The implementation of a community-based aerobic walking program for mild to moderate knee osteoarthritis (OA): a knowledge translation (KT) randomized controlled trial (RCT): Part I: The Uptake of the Ottawa Panel clinical practice guidelines (CPGs)
1 University Research Chair, School of Rehabilitation Sciences, University of Ottawa, Ottawa, Canada
2 Department of Epidemiology and Community Medicine, University of Ottawa, Ottawa, Canada
3 School of Human Kinetics, Faculty of Health Sciences, University of Ottawa, Ottawa, ON, Canada
4 University of Ottawa Heart Institute, Ottawa, ON, Canada
5 University of Toronto, Toronto, Canada
6 Centre for Global Health, Institute of Population Health, University of Ottawa, Ottawa, Canada
7 Baycrest Centre, Toronto, Canada
8 Inter-Action Rehabilitation Inc, Toronto, ON, Canada
BMC Public Health 2012, 12:871 doi:10.1186/1471-2458-12-871Published: 13 October 2012
The implementation of evidence based clinical practice guidelines on self-management interventions to patients with chronic diseases is a complex process. A multifaceted strategy may offer an effective knowledge translation (KT) intervention to promote knowledge uptake and improve adherence in an effective walking program based on the Ottawa Panel Evidence Based Clinical Practice Guidelines among individuals with moderate osteoarthritis (OA).
A single-blind, randomized control trial was conducted.
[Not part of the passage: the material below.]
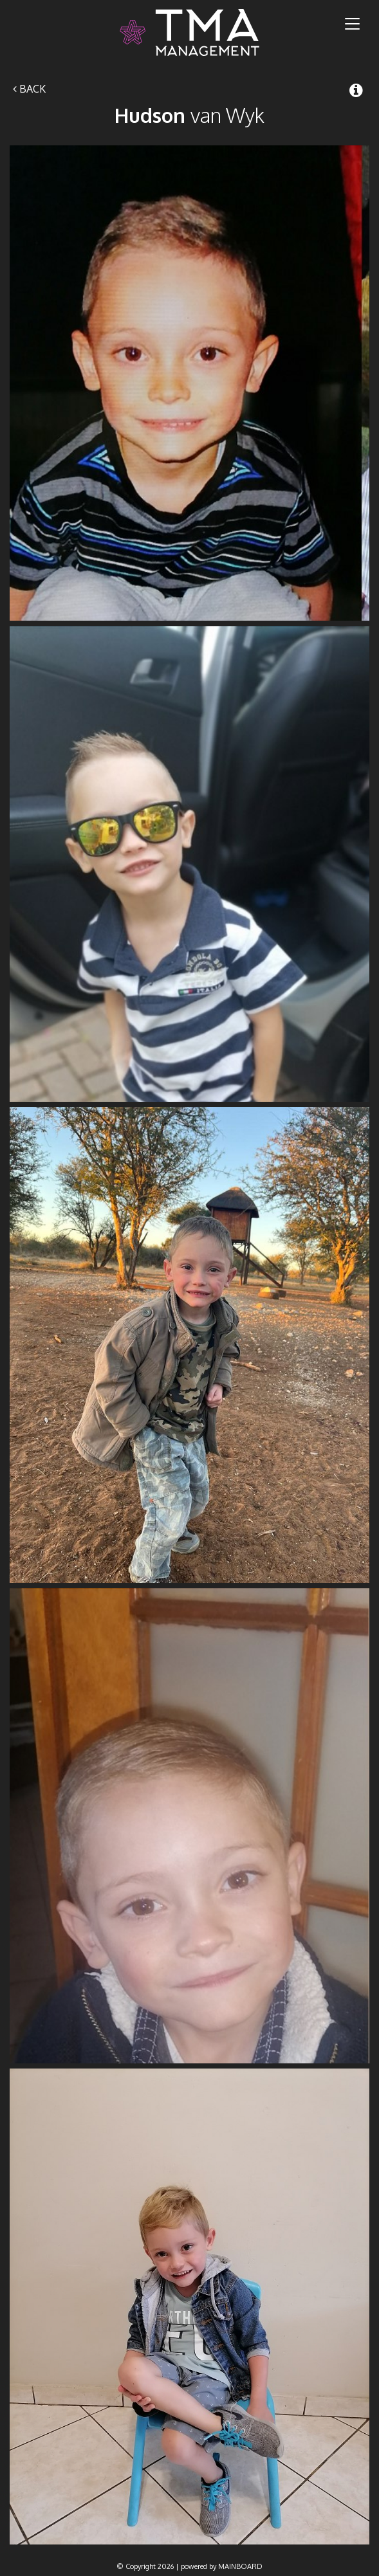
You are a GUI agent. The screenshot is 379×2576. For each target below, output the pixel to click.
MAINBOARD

Patients with mild to moderate (OA) of the knee (n=222) were randomized to one of three KT groups: 1) Walking and Behavioural intervention (WB) (18 males, 57 females) which included the supervised community-based aerobic walking program combined with a behavioural intervention and an educational pamphlet on the benefits of walking for OA; 2) Walking intervention (W) (24 males, 57 females) wherein participants only received the supervised community-based aerobic walking program intervention and the educational pamphlet; 3) Self-directed control (C) (32 males, 52 females) wherein participants only received the educational pamphlet. One-way analyses of variance were used to test for differences in quality of life, adherence, confidence, and clinical outcomes among the study groups at each 3 month assessment during the 12-month intervention period and 6-month follow-up period.
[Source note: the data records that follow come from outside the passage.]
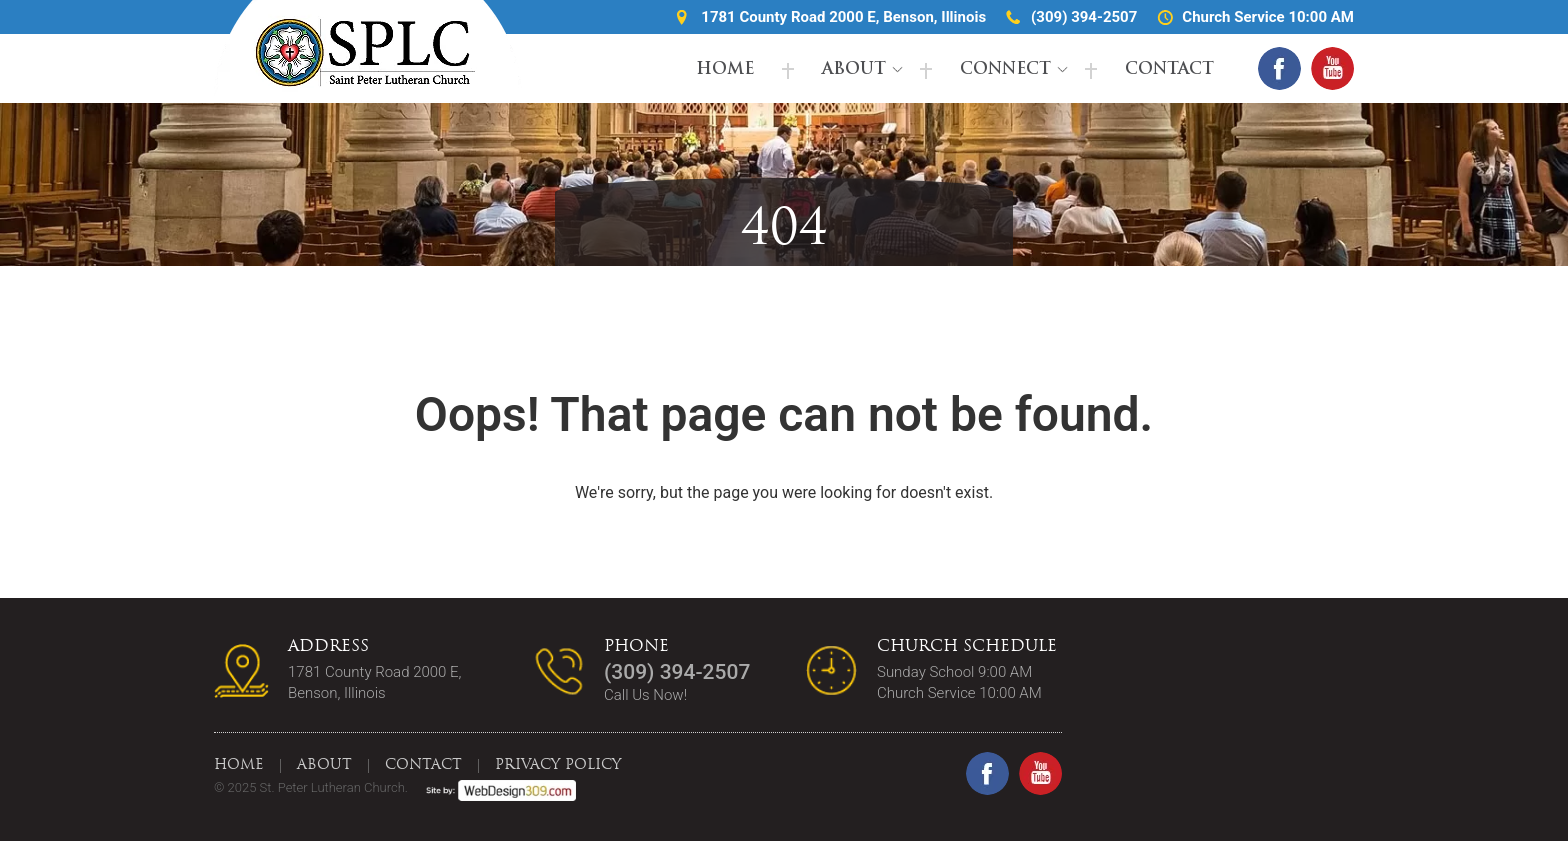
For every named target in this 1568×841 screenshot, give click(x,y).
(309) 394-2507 (1084, 17)
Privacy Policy (558, 766)
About (854, 70)
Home (725, 70)
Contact (1169, 70)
Short-term program adherence was greater in WB compared to C (p<0.012) after 3 months. No statistical significance (p> 0.05) was observed for long-term adherence (6 to 12 months), and total adherence between the three groups. The three knowledge translation strategies demonstrated equivalent long-term results for the implementation of a walking program for older individuals with moderate OA. Lower dropout rates as well as higher retention rates were observed for WB at 12 and 18 months.
The additional knowledge translation behavioural component facilitated the implementation of clinical practice guidelines on walking over a short-term period. More studies are needed to improve the long-term walking adherence or longer guidelines uptake on walking among participants with OA. Particular attention should be taken into account related to patient’s characteristic and preference. OA can be managed through the implementation of a walking program based on clinical practice guidelines in existing community-based walking clubs as well as at home with the minimal support of an exercise therapist or a trained volunteer.